Given request :: Can you rewrite the lines of the records below, starting with the line with "Task: Select the" and going on through the line with "point(687,484)", including the requests, with every coordinate in the answers scaled by 2.3 and rounded to a whole number, halves rounding up? Return only those lines.
◇ ◇ ◇ ◇
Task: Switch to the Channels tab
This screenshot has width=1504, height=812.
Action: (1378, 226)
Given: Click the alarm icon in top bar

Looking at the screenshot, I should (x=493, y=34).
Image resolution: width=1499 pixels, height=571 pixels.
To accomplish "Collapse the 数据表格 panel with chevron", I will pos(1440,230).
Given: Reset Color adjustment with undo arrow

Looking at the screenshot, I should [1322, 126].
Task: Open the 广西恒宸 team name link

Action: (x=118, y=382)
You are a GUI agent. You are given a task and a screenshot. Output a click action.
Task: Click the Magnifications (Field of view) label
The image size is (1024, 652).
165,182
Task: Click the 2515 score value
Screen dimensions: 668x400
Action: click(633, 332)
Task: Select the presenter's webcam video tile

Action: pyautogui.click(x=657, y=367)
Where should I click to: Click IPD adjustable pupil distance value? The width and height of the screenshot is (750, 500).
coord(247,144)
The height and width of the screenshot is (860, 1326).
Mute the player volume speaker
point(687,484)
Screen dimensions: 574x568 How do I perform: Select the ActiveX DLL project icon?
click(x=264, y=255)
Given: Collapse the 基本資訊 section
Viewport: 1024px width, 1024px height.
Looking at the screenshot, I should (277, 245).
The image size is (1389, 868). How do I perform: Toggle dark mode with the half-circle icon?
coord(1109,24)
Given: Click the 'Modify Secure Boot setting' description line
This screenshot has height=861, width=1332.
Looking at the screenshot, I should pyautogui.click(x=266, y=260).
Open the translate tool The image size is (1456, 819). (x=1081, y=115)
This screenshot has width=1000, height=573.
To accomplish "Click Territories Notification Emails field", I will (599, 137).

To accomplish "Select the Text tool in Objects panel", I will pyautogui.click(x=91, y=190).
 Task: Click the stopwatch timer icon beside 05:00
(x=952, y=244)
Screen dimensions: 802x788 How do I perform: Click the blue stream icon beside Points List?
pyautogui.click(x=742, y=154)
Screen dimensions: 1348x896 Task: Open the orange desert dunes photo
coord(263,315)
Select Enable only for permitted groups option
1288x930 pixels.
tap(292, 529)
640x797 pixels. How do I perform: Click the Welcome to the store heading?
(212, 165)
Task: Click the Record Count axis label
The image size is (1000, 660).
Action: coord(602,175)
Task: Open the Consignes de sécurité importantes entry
◇ ◇ ◇ ◇
Response ::
Task: Select the presenter's webcam video tile

Action: pyautogui.click(x=1511, y=844)
Where should I click to: Click IPD adjustable pupil distance value? The width and height of the screenshot is (750, 500).
coord(568,331)
The height and width of the screenshot is (860, 1326).
Mute the player volume speaker
point(1580,1113)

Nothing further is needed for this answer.